A 2 (social adjustment: high vs. low) × 2 (emotional conflict: congruent vs. incongruent) two-factor mixed design was used for the experiment. Specifically, social adjustment was the between-group factor, and emotional conflict was the within-subject factor. The dependent variables were the accuracy and reactive time (RT) of the participants’ keypress, and the EEG data collected during the experiment.

Experimental procedure

The experimental stimuli were presented using the E-prime 2.0 software. The stimuli were presented against a black background, and the participants’ RT and accuracy were recorded automatically by the computer. In the face-word Stroop task, a white fixation cross “+” was first presented in the center of the screen for 500ms, followed by a blank screen presented for a random duration between 300-500ms. Then, the stimulus was presented for 1000ms, and finally a blank screen was presented for 1200ms. The participant’s task was to rapidly and accurately judge the facial expressions of the stimulus (“disgusted” or “happy”), while ignoring the red emotional words (“disgusted” or “happy”) written on the nose of faces. If the facial expression was happy, then the participant pressed the “1” key with their right index finger. If the facial expression was disgust, then they pressed the “2” key with their right middle finger. The experiment consisted of 280 trials, divided into 7 blocks, with 40 trials in each block. The number of happy and disgusted expressions in each block was the same, and the order of presentation was randomized. There was a short break between each two block. The participants were given 32 practice trials before starting the formal experiment, in order to ensure the participants were quickly familiarized with the keypress and the experimental process.

Data collection

The Brain Vision EEG recording and analysis software (Germany) was used record EEG data from a 64-electrode EEG cap according to the International 10–20 system. The horizontal electrooculography (HEOG) was recorded from electrodes positioned at the outer canthi of both eyes; the vertical EOG (VEOG) was recorded from electrodes above and below the right eye; the reference electrode was placed on the bilateral mastoid. All electrodes recorded had an impedance of below 5kΩ; the band-filter was 0.1-30Hz, and EEG signals with electrode voltage more than ±80uv were automatically removed.

Statistics and analysis (behavioral and ERP data)

Behavioral data analysis

Statistical analysis was performed on the behavioral data using SPSS 11.5. Social adjustment (high vs. low) × emotional conflict (congruent vs. incongruent) two-factor repeated measures analysis of variance (ANOVA) was performed on the accuracy and RT data. 2.8% of data was lost after 3SD exclusion criteria.

ERP data analysis

The epoch for analysis was time-locked to between 200ms before stimulus presentation and 1000ms after stimulus presentation.
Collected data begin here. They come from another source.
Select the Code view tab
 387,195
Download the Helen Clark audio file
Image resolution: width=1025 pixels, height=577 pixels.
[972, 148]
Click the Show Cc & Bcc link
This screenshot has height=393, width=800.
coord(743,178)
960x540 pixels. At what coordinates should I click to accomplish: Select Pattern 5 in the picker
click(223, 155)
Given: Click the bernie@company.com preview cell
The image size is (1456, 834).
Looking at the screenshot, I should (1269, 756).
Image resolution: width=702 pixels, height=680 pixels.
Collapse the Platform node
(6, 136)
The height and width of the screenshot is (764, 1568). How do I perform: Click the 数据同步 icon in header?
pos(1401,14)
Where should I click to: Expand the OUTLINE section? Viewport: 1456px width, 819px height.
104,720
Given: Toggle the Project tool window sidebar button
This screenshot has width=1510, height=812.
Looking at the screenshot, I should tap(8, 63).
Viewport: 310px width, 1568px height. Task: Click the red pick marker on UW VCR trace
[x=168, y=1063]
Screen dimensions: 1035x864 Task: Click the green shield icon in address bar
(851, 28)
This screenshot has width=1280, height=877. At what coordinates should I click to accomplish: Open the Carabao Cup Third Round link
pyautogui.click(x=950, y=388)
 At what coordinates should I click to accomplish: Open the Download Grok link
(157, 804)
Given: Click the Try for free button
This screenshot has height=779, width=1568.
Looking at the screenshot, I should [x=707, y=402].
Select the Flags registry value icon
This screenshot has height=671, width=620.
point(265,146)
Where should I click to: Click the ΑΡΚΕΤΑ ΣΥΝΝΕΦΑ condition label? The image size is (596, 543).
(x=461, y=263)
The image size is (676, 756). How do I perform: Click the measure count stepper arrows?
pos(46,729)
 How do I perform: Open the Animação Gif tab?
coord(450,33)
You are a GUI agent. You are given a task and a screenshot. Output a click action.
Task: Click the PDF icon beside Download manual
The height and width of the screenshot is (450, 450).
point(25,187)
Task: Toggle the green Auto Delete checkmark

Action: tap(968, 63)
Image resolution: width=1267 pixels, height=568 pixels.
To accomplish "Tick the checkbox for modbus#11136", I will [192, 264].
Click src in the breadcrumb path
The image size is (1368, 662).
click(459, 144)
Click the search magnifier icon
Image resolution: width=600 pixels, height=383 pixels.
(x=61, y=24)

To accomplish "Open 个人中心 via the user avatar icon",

The signal from the first 200ms before stimulus presentation was taken as the baseline. The EEG signals of trials with correct responses from both conditions were superimposed and averaged. The number of valid superpositions for the overall averaged ERP for each condition was no less than 90. With reference to past studies [33, 36], as well as the overall averaged and difference waveforms obtained in this study, we selected the FC1, FCZ, FC2, F1, FZ, F2, C1, CZ and C2 electrodes for statistical testing in the N2 (200-260ms) time window; and the Pz, P1, P2, POz, PO3 and PO4 electrodes for statistical testing in the SP (700-800ms) time window. Analysis was performed using social adjustment (high vs. low) × emotional conflict (congruent vs. incongruent) two-factor repeated measures ANOVA. For interaction effects, the LSD method was used to performed simple effects analysis, and Greenhouse-Geisser was used to correct the P values.

Experimental results

Behavioral results

The mean RT and accuracy of participants with high and low social adjustment are shown in S1 Table. Two-factor repeated measures ANOVA was performed on the RT and accuracy. In terms of RT, the main effect of emotional conflict was significant, F(1, 32) = 52.07, p < 0.001, η2 p = 0.62, whereby the RT of the congruent condition was significantly faster than the incongruent condition. The main effect of social adjustment was not significant, F(1, 32) = 0.53, p >0.05, η2 p = 0.08. The interaction effect of social adjustment and emotional conflict was not significant, F(1, 32) = 0.35, p >0.05, η2 p = 0.06. In terms of accuracy, the main effect of emotional conflict was significant, F(1, 32) = 47.67, p < 0.001, η2 p = 0.60, whereby the accuracy of the congruent condition was significantly higher than the incongruent condition. The main effect and interaction effect of social adjustment were both not significant.

ERP results

For the N2 component, the main effect of emotional conflict was not significant, F (1, 32) = 0.47, p>0.05, η2 p = 0.02, while the main effect of social adjustment was significant, F (1, 32) = 4.80, p<0.05, η2 p = 0.13. The interaction effect of emotional conflict and social adjustment was marginally significant, F (1, 32) = 3.53, p = 0.07, η2 p = 0.10 (Fig 2).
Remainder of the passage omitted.